Man, sometimes you just get curious, right? You look at your life, or your friends’ lives, and you start seeing patterns. Or at least, you think you see patterns. Especially when it comes to relationships, dating, all that jazz. I mean, is it just random? Or is there something, some vibe, some energy that makes certain times better than others?
I started noticing how some months just felt… different. Like, suddenly everyone around me was either breaking up or getting together. And I was like, what the heck is going on? Is it the moon? The stars? Or just coincidence? I kept wondering if I could kinda crack the code, you know? See if there was a way to figure out when things might generally trend one way or another for people.
So, I decided to actually do something about it. Not just wonder, but really try to track stuff. This was a few years back, and I was kinda bored and feeling a bit restless with my own love life, or lack thereof. I figured, why not try to build my own little system? My own “dating insights” tracker, if you will, but for real-world stuff, not just some generic advice.

First thing I did was grab a big, chunky notebook. Not digital, nope. I wanted to feel the paper, scribble things down. I started jotting down observations. For myself, obviously, but also for my close friends, with their permission, of course. I told them what I was doing, and they mostly just laughed, but a few were like, “Alright, weirdo, let us know if you find anything.”
I started by giving each month a “vibe score” based on the general mood around relationships. Did people seem more open? More stressed? More prone to fights? I’d mark down notable events too – a first date, a big fight, a breakup, getting exclusive. I tried to note down the day of the week, even the weather sometimes, because hey, maybe that had an impact. I was really getting into it, I gotta tell ya. I would sit there at night, flipping through pages, trying to connect the dots.
The tracking itself became a huge task. I mean, remembering every little detail, every mood swing, every text exchange. It was like I was becoming a detective of my own social circle. I tried to categorize things. Was it a “new beginnings” month? A “rocky road” month? A “boring” month? I even tried to assign a number to how “lucky” or “unlucky” the general vibe felt for dating for me and my close ones. I thought, if I collect enough data, something’s gotta jump out.
I ended up with pages and pages of notes. My notebook was getting thicker than a dictionary. I tried to use different colored pens for different types of events – red for fights, green for good dates, blue for just chill stuff. I even drew little smiley or frowny faces next to entries. It was pretty elaborate, I’m not gonna lie. My desk was a mess of open notebooks and old calendars.

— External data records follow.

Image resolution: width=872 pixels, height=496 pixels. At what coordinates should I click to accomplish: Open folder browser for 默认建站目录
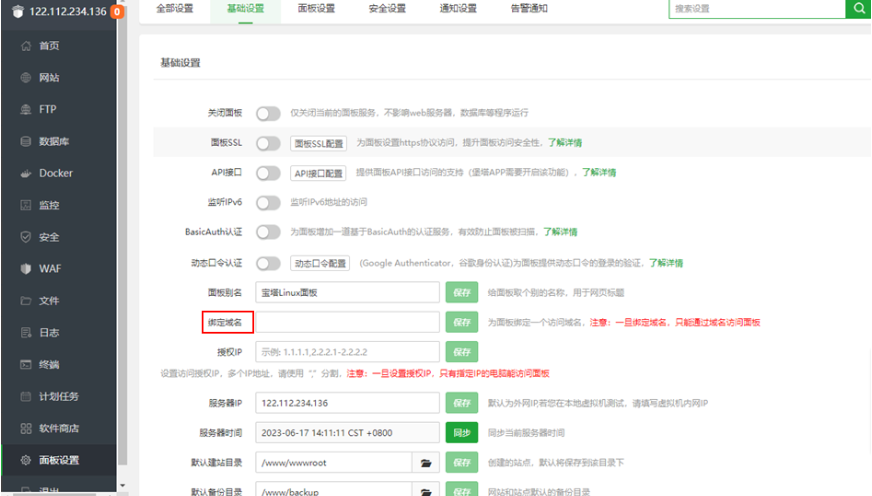426,463
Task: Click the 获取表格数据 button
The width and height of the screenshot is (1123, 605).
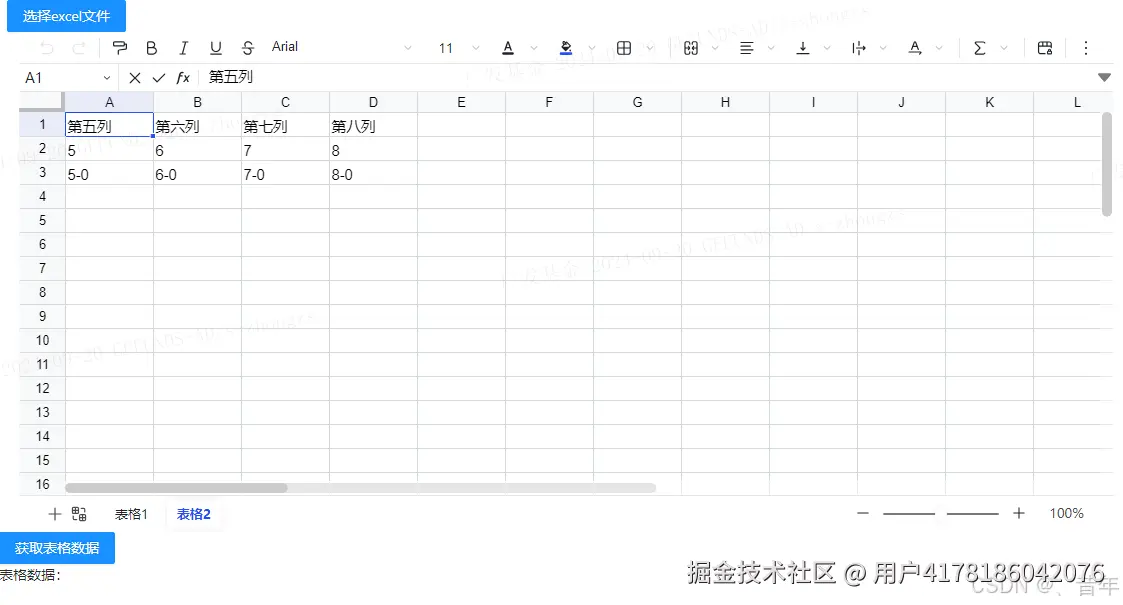Action: pos(57,548)
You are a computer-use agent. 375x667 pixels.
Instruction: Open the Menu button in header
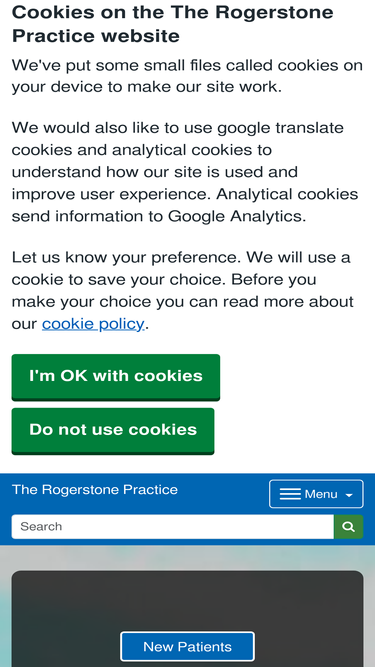coord(316,494)
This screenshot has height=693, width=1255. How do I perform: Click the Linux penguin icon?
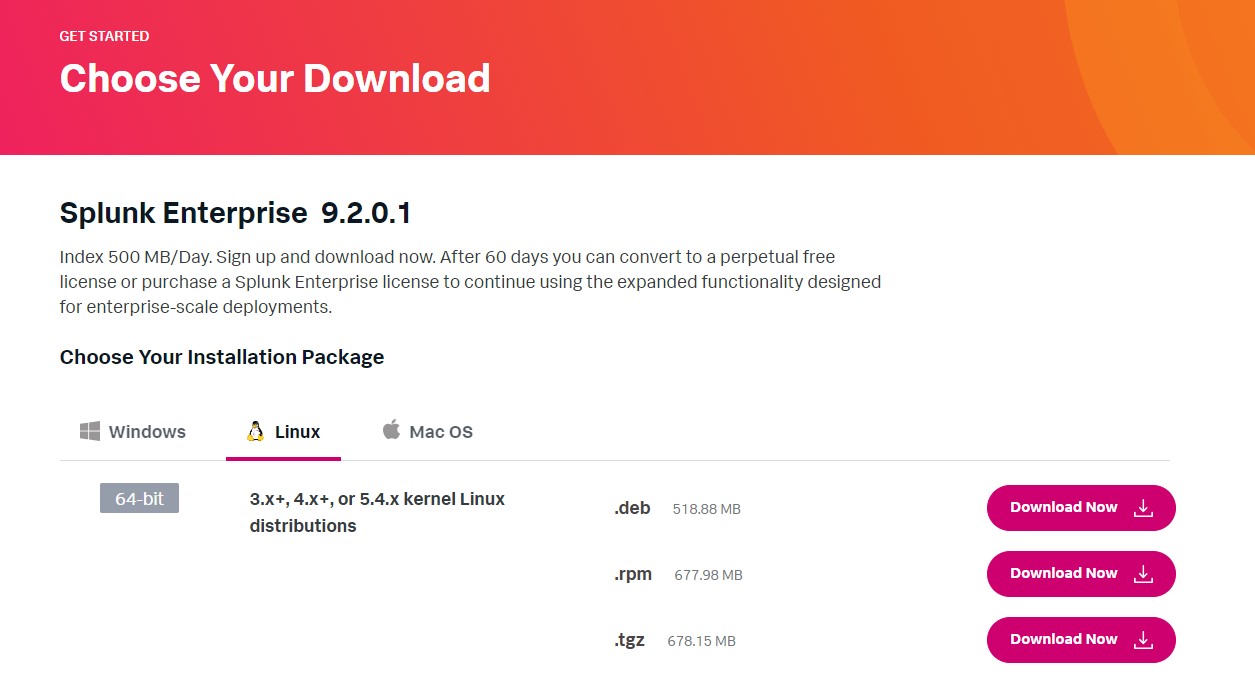(x=255, y=431)
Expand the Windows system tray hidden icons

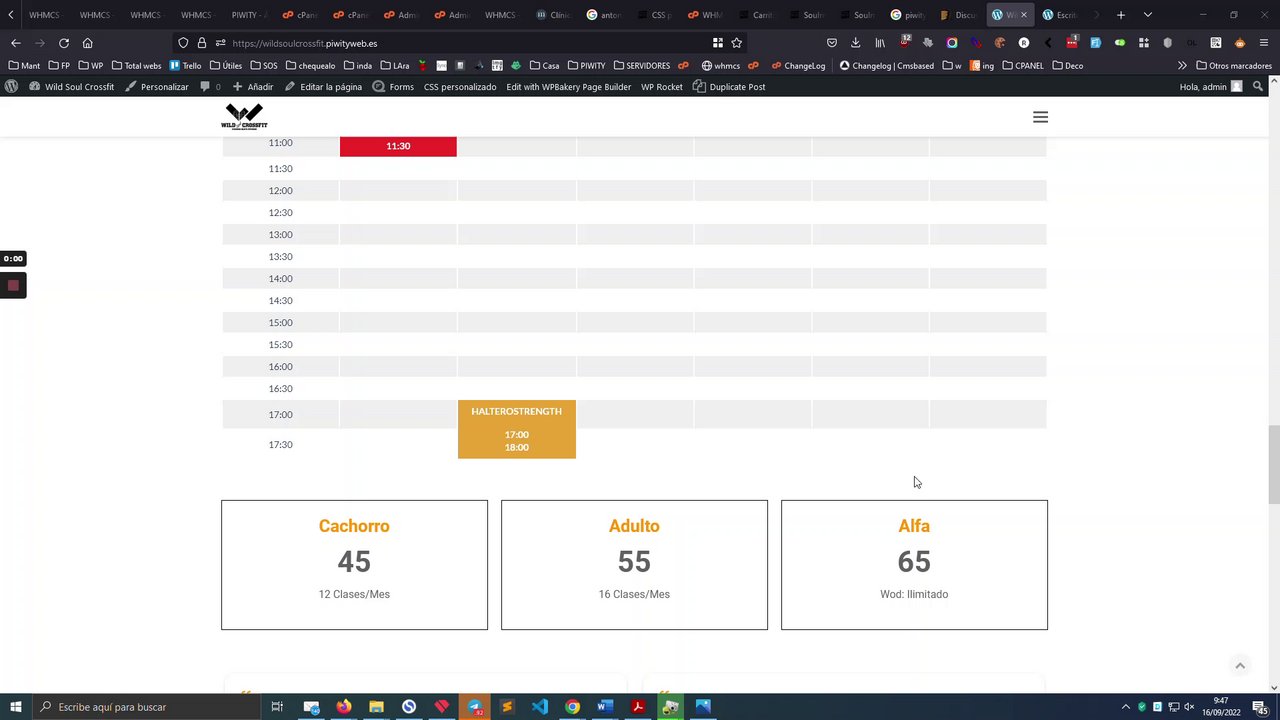click(x=1126, y=707)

But then, after a few months of this intense tracking, I started to hit a wall. I had all this “data,” but making sense of it was a whole other beast. I’d try to look for correlations. “Okay, so when Mercury is doing whatever it does, do more people get into arguments?” Or, “Does a full moon really mean more first dates?” The truth is, it was all over the place.
One month, it seemed like my “system” was totally onto something. Everyone was having good luck, just like I’d predicted based on some hazy criteria I’d come up with. The next month, it was a total bust. Things I thought were clear patterns just crumbled. Someone would break up when they were “supposed” to be having a great time. Someone else would find someone amazing out of the blue during what I had labeled a “low energy” period. It was frustrating.
I remember one specific evening, I was hunched over my notebook, surrounded by empty coffee cups, trying to force a pattern out of all this mess. I was getting nowhere. My head hurt. And suddenly, it just hit me. Like a ton of bricks. What was I even doing?
I realized I was trying to impose order on something that’s inherently chaotic and deeply personal. Relationships, dating – it’s not a formula. It’s not some predictable cycle you can chart out with a pen and paper. Every person is different, every situation unique. You can’t just slap a “good month” or “bad month” label on human connection and expect it to stick.
This whole exercise, while totally wacky, actually taught me something important. It wasn’t about finding the “answer” or predicting dating success like some monthly horoscope. It was about something much simpler.
- I started listening more when my friends talked about their relationship stuff. Not to track it, but to actually hear them.
- I paid more attention to my own feelings and intuition, rather than trying to fit them into some pre-conceived idea of what a “good” or “bad” period was supposed to be.
- And most importantly, I learned that life, and love, doesn’t follow a script. It’s messy, it’s surprising, and that’s actually a beautiful thing.
So, yeah, my grand “dating insights” tracking project never really gave me the magical answers I was looking for. No secret formula discovered. But what it did give me was a better appreciation for the unpredictability of human connection, and a good laugh at my own earnest, slightly obsessive attempt to make sense of it all.
These days, I just roll with it. Some months are good, some are a bit rough. That’s just how it goes. No charts, no vibe scores. Just living it.